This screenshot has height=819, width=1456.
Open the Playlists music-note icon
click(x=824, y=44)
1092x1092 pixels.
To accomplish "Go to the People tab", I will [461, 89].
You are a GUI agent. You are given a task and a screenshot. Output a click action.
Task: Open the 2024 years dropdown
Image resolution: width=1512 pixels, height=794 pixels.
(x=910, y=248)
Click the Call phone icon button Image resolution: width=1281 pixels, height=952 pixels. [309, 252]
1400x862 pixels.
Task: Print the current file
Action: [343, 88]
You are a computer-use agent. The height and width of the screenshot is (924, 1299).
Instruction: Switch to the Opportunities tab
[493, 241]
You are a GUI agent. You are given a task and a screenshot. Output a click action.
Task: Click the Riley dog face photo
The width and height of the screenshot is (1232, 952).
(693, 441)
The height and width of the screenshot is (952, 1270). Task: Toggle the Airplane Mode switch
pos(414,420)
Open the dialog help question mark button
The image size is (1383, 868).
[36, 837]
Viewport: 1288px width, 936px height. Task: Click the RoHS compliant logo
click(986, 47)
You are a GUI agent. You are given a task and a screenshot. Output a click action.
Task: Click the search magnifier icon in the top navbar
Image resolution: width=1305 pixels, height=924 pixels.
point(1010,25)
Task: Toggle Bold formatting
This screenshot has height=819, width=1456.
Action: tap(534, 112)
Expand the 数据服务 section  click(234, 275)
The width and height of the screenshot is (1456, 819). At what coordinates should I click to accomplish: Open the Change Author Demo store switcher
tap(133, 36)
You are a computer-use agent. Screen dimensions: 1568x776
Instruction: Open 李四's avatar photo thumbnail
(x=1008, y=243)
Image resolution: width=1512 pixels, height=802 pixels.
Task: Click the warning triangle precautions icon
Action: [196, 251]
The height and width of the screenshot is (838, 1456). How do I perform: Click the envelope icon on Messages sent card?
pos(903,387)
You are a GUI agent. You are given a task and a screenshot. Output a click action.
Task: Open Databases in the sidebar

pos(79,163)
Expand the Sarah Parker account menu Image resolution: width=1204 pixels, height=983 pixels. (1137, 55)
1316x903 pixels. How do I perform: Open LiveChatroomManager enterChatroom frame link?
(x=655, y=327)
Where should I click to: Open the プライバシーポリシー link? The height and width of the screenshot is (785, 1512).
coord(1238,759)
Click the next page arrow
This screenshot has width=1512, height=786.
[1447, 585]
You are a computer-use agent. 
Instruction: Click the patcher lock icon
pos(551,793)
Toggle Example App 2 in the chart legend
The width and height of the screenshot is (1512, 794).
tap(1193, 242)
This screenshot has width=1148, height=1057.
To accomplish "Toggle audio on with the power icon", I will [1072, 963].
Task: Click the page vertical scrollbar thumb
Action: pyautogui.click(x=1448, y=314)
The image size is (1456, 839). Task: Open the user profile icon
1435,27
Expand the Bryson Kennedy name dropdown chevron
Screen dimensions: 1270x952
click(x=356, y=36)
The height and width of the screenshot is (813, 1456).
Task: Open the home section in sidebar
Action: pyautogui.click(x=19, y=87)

**BRIEF**
The answer is the run of lines above from the line containing "The width and height of the screenshot is (1456, 819)." through the line containing "You are a computer-use agent. Screen", copied exactly and alone.

**SOLUTION FOR THIS EXERCISE**
The width and height of the screenshot is (1456, 819). At what coordinates should I click to accomplish: Open the Change Author Demo store switcher
tap(133, 36)
You are a computer-use agent. Screen dimensions: 1568x776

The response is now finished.